# FRAGMENTO SELECCIONADO
La discusión
sobre la utilidad, las funciones y el grado de intromisión del Estado en la
sociedad es ocupación de ociosos, los únicos seres capaces de emplear su tiempo
sin buscarle provecho.
En ese
intrascendente pasatiempo, una raya marca las fronteras entre quienes creen que
el Estado corrige los instintos negativos del individuo y los que opinan que
los exacerba, amparándose en la impunidad de su propio poder.
Necesariamente,
el germen del Estado actual debió ser el convencimiento entre dos individuos de
que, si aunaban sus esfuerzos, resolverían mejor un problema común que cada uno
por su cuenta.
Pero, antes de
esa asociación temporal y específica, los individuos ya tenían instintos
similares que, para satisfacerlos, los enfrentaba: alimentarse, reproducirse y
mandar para no tener que obedecer.

# PROBLEMA PLANTEADO
Extrae del fragmento seleccionado, sin alterar una sola palabra, todo el pasaje que va desde "Pero, antes de" hasta "tener que obedecer.".

# ÍTEMS ALMACENADOS
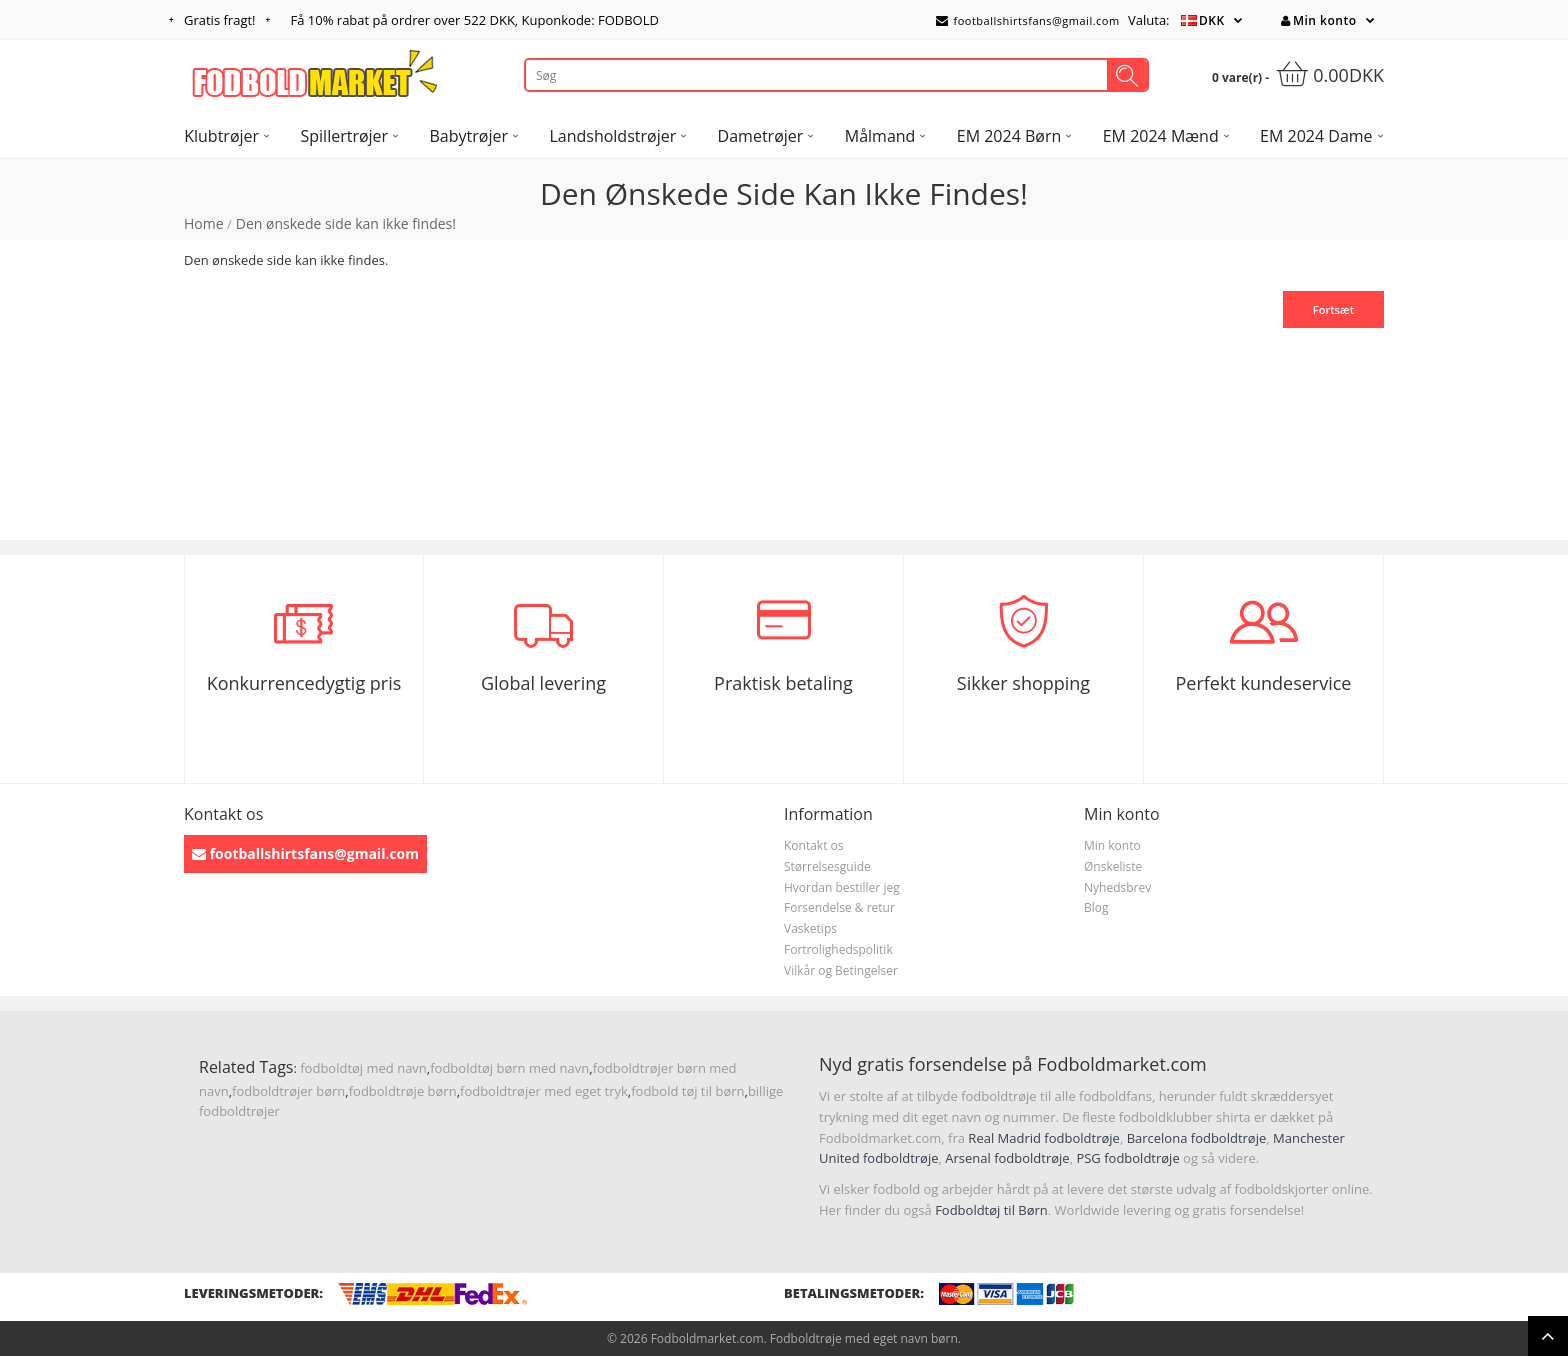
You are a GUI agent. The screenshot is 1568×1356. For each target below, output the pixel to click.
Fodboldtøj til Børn (991, 1210)
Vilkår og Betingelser (841, 970)
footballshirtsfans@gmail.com (1028, 20)
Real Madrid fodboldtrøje (1044, 1138)
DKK (1212, 20)
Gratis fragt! (220, 20)
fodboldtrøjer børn (288, 1091)
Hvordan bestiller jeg (842, 887)
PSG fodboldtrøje (1127, 1158)
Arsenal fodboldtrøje (1007, 1158)
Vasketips (810, 928)
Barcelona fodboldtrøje (1197, 1138)
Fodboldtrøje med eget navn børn (864, 1338)
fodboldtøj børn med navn (509, 1068)
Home (204, 223)
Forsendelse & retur (839, 907)
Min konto (1318, 20)
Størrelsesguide (827, 866)
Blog (1096, 907)
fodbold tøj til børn (687, 1091)
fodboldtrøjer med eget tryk (544, 1091)
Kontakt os (814, 845)
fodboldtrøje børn (403, 1091)
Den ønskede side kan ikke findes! (346, 223)
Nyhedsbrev (1117, 887)
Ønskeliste (1113, 866)
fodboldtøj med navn (363, 1068)
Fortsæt (1333, 309)
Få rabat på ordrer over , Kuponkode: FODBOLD (475, 20)
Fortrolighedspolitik (838, 949)
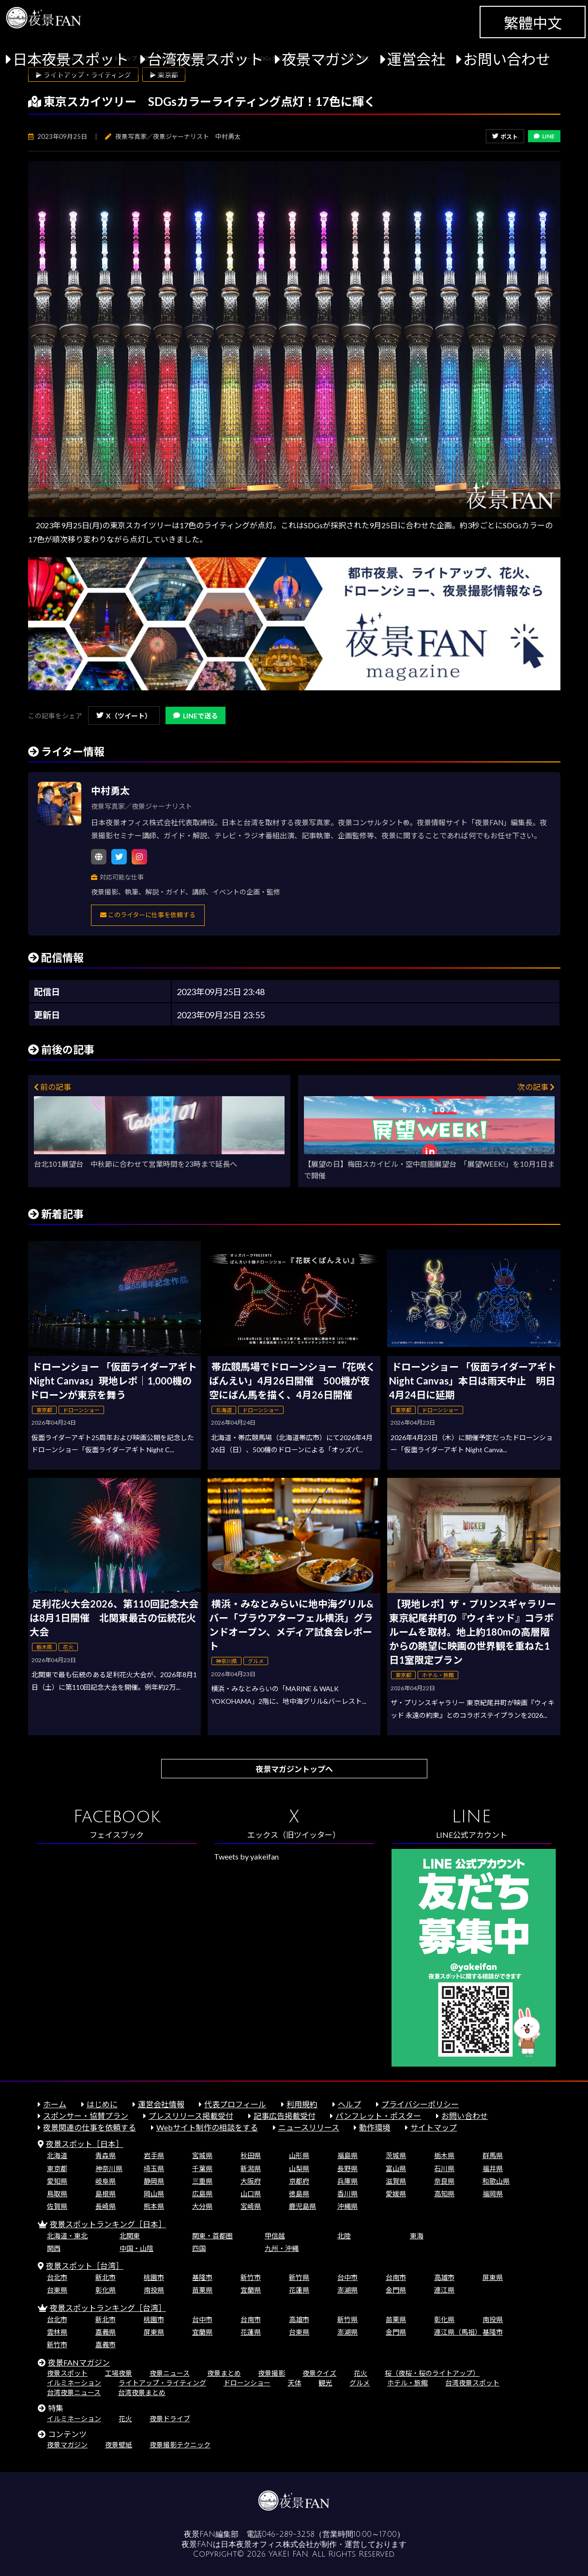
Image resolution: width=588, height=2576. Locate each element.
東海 (416, 2236)
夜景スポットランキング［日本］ (108, 2224)
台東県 (57, 2290)
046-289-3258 (288, 2534)
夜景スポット (67, 2373)
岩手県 (154, 2155)
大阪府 (251, 2181)
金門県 (396, 2290)
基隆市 (202, 2277)
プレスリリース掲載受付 (191, 2115)
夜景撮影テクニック (180, 2445)
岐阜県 (105, 2181)
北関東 (130, 2236)
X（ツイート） (123, 716)
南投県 (154, 2290)
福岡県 (492, 2193)
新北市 (105, 2277)
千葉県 (202, 2168)
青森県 (105, 2155)
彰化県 (105, 2290)
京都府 (299, 2181)
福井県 (492, 2168)
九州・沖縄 (282, 2248)
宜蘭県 (251, 2290)
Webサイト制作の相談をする (207, 2127)
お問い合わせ (506, 59)
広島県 (202, 2193)
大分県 (202, 2206)
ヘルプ (349, 2104)
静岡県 (154, 2181)
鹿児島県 (302, 2206)
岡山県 (154, 2193)
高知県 (444, 2193)
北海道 (57, 2155)
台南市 (396, 2277)
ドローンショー (247, 2383)
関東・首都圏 (212, 2236)
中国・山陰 (136, 2248)
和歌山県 (496, 2181)
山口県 (251, 2193)
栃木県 (444, 2155)
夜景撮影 (271, 2373)
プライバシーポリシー (420, 2104)
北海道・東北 (67, 2236)
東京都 (57, 2168)
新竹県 (299, 2277)
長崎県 (105, 2206)
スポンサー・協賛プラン (85, 2115)
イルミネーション (74, 2383)
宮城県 (202, 2155)
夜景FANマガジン (79, 2362)
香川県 (347, 2193)
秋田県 (251, 2155)
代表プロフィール (235, 2104)
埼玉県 (154, 2168)
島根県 (105, 2193)
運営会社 (416, 59)
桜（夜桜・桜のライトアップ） (432, 2373)
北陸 (344, 2236)
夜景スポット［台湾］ (84, 2265)
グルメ (359, 2383)
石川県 (444, 2168)
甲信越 (275, 2236)
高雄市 (444, 2277)
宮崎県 (251, 2206)
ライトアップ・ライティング (162, 2383)
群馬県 (492, 2155)
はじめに (102, 2104)
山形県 (299, 2155)
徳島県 (299, 2193)
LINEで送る (195, 716)
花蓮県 (299, 2290)
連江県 (444, 2290)
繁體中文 (533, 22)
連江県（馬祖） (458, 2332)
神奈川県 (108, 2168)
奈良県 (444, 2181)
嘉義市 (105, 2344)
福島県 (347, 2155)
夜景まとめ (224, 2373)
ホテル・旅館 (407, 2383)
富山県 (396, 2168)
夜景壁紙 (118, 2445)
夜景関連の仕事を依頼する (89, 2127)
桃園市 (154, 2277)
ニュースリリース (308, 2127)
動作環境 (374, 2127)
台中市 (347, 2277)
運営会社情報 (161, 2104)
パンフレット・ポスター (378, 2115)
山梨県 (299, 2168)
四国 (199, 2248)
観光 (325, 2383)
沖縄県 (347, 2206)
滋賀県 (396, 2181)
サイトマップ (433, 2127)
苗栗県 (202, 2290)
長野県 (347, 2168)
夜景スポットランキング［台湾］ (108, 2307)
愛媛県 (396, 2193)
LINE (544, 136)
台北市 (57, 2277)
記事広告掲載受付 (285, 2115)
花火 (360, 2373)
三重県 (202, 2181)
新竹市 (251, 2277)
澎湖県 (347, 2290)
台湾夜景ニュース (74, 2392)
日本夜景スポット (71, 59)
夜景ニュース (170, 2373)
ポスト (505, 136)
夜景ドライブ (170, 2418)
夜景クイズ (319, 2373)
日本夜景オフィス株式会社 (267, 2544)
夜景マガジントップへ (294, 1768)
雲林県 (57, 2332)
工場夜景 (118, 2373)
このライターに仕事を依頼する (148, 915)
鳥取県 (57, 2193)
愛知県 (57, 2181)
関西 (53, 2248)
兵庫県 (347, 2181)
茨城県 (396, 2155)
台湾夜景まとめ (142, 2392)
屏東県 (492, 2277)
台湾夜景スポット (205, 59)
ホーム (54, 2104)
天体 (295, 2383)
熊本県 (154, 2206)
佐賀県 (57, 2206)
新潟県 (251, 2168)
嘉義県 (105, 2332)
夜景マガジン (325, 59)
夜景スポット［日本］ (84, 2143)
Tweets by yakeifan (246, 1856)
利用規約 (301, 2104)
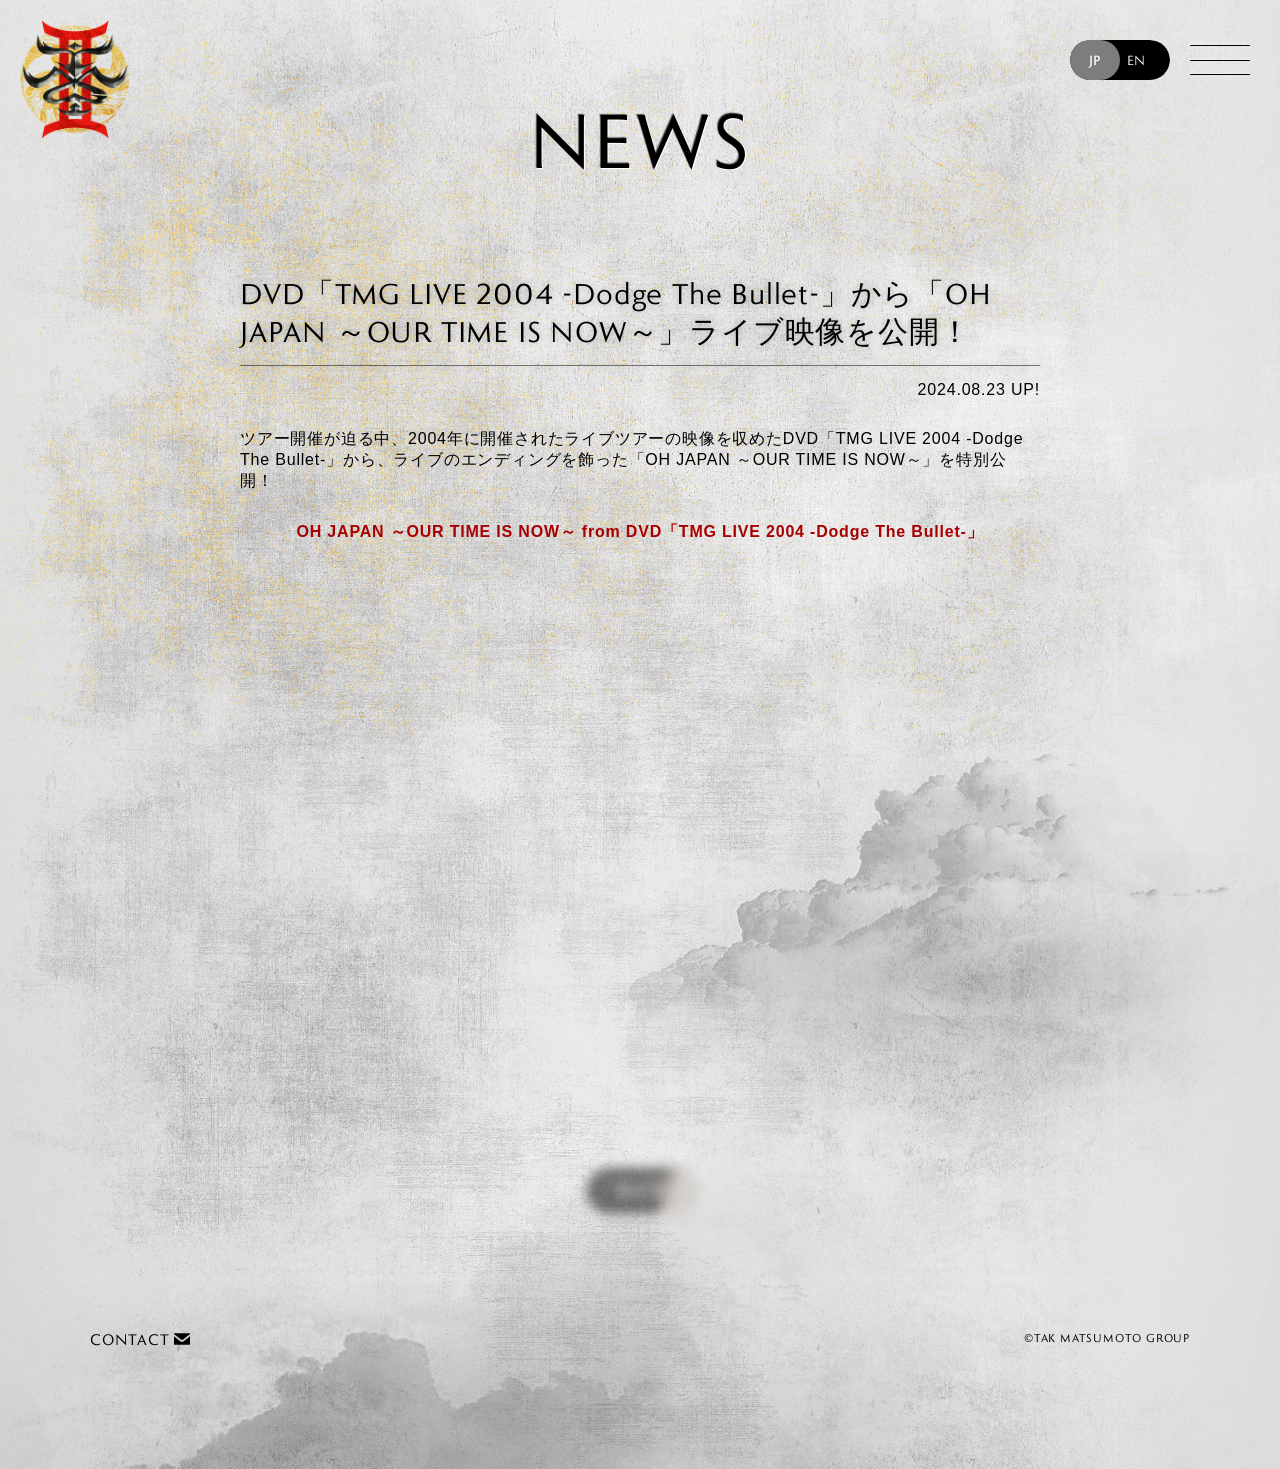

# SOLUCIÓN DEL EJERCICIO
Pero, antes de
esa asociación temporal y específica, los individuos ya tenían instintos
similares que, para satisfacerlos, los enfrentaba: alimentarse, reproducirse y
mandar para no tener que obedecer.